Only the lines from the opening of the material through the one containing "Facebook (196, 6)" should be reproduced, each exactly as it stands.

════════

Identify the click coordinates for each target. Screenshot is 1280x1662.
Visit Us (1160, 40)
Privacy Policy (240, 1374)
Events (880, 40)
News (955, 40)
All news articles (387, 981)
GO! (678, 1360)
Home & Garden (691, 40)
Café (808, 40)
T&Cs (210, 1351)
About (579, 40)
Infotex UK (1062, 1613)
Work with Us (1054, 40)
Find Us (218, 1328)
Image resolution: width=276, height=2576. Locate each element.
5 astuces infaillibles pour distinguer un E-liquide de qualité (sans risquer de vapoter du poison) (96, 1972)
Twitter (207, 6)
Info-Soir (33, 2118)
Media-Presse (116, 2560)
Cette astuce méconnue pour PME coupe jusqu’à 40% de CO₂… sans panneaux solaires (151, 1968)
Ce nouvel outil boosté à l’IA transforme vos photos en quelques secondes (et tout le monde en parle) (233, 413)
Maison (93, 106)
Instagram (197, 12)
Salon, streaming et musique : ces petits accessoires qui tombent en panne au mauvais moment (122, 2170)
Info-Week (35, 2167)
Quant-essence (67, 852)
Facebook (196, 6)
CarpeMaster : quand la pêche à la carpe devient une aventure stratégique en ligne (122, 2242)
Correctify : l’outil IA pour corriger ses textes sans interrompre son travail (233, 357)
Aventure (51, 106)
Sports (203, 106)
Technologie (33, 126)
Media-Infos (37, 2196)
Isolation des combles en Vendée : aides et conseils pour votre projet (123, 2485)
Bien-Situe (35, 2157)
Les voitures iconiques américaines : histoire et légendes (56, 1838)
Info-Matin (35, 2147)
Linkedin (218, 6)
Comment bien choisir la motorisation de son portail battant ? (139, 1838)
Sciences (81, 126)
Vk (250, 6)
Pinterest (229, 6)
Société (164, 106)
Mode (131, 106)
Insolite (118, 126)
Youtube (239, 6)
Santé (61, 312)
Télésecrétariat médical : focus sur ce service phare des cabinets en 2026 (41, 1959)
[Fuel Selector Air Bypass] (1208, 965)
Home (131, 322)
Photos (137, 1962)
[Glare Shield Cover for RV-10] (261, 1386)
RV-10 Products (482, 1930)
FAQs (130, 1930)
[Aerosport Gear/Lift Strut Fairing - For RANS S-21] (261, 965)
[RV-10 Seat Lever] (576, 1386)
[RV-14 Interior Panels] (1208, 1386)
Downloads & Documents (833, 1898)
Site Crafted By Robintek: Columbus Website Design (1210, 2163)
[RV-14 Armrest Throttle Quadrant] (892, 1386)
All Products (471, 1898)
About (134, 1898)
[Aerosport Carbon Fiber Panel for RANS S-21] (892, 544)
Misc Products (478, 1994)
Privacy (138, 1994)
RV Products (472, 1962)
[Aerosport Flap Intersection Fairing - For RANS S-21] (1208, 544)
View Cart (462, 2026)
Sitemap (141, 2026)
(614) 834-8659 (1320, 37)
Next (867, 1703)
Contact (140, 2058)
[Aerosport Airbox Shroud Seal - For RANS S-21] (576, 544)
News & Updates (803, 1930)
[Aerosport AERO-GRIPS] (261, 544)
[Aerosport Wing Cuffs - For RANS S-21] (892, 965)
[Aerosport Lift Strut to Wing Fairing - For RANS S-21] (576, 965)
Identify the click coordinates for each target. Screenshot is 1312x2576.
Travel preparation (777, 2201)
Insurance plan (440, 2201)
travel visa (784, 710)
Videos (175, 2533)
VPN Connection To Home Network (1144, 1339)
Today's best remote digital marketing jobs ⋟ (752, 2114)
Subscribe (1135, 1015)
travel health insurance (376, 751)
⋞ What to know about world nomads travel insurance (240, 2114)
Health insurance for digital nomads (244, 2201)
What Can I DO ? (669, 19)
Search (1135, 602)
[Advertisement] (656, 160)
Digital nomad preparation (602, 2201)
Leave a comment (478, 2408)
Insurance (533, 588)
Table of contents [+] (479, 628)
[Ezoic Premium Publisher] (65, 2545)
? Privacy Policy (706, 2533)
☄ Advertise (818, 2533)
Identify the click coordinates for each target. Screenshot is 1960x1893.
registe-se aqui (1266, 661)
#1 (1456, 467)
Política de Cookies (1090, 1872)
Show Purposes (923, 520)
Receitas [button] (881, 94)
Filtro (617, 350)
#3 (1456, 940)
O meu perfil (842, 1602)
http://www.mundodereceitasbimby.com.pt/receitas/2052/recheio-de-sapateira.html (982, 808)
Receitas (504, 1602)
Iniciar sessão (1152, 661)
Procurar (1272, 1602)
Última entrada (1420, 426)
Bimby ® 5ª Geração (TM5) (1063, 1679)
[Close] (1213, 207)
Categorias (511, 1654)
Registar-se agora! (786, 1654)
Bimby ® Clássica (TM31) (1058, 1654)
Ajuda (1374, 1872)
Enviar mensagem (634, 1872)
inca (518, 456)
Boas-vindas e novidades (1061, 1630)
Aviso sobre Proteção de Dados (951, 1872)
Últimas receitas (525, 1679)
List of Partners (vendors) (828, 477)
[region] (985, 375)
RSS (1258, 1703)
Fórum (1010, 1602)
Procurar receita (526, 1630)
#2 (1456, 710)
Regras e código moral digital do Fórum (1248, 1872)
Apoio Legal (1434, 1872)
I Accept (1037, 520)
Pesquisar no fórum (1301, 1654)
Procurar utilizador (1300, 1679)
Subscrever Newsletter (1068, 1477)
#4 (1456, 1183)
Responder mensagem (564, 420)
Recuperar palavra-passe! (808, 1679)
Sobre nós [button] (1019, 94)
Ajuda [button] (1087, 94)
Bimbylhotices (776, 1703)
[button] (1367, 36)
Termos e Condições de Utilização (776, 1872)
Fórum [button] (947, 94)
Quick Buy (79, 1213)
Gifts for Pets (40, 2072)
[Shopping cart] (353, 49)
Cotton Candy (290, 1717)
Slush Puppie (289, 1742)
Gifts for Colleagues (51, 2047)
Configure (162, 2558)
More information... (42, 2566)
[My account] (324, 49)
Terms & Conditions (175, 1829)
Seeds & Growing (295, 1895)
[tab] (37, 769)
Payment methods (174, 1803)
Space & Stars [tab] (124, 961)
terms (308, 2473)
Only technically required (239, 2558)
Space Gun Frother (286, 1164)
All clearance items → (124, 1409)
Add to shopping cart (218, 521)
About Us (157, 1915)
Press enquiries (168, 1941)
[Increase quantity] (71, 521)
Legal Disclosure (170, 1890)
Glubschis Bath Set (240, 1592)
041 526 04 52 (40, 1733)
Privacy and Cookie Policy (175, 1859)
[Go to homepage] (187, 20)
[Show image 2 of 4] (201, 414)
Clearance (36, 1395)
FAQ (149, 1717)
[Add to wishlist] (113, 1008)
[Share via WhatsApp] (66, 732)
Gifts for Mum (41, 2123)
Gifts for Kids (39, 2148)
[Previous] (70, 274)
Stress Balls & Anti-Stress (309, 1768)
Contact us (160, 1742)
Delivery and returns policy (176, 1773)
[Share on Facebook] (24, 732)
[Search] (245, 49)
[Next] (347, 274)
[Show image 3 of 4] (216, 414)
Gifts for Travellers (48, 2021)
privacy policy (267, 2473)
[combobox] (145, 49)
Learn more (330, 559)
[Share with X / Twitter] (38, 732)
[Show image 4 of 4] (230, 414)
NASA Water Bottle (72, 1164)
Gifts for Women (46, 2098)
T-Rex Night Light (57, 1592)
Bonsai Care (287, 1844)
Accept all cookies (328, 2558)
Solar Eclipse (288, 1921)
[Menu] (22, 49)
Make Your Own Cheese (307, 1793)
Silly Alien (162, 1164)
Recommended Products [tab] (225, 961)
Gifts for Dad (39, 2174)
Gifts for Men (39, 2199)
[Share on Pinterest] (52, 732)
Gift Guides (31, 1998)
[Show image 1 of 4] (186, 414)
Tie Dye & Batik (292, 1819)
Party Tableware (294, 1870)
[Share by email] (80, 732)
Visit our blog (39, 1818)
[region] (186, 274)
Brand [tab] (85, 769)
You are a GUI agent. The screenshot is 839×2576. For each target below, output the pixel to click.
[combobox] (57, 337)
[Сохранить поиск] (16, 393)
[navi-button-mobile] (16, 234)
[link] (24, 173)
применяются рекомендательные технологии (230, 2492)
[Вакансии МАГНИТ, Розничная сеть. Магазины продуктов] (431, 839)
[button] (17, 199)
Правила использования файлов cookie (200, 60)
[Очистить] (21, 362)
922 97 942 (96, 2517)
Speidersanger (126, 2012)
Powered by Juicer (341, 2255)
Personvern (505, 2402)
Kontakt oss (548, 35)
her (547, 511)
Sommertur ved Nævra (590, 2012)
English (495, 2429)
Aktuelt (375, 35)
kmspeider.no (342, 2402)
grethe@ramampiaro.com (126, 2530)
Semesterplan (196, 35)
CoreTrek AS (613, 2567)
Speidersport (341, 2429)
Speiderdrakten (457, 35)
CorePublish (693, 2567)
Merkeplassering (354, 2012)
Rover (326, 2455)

════════

_Solution for this task_:
Identify the click coordinates for each target. Screenshot is 1280x1662.
Visit Us (1160, 40)
Privacy Policy (240, 1374)
Events (880, 40)
News (955, 40)
All news articles (387, 981)
GO! (678, 1360)
Home & Garden (691, 40)
Café (808, 40)
T&Cs (210, 1351)
About (579, 40)
Infotex UK (1062, 1613)
Work with Us (1054, 40)
Find Us (218, 1328)
Image resolution: width=276, height=2576. Locate each element.
5 astuces infaillibles pour distinguer un E-liquide de qualité (sans risquer de vapoter du poison) (96, 1972)
Twitter (207, 6)
Info-Soir (33, 2118)
Media-Presse (116, 2560)
Cette astuce méconnue pour PME coupe jusqu’à 40% de CO₂… sans panneaux solaires (151, 1968)
Ce nouvel outil boosté à l’IA transforme vos photos en quelques secondes (et tout le monde en parle) (233, 413)
Maison (93, 106)
Instagram (197, 12)
Salon, streaming et musique : ces petits accessoires qui tombent en panne au mauvais moment (122, 2170)
Info-Week (35, 2167)
Quant-essence (67, 852)
Facebook (196, 6)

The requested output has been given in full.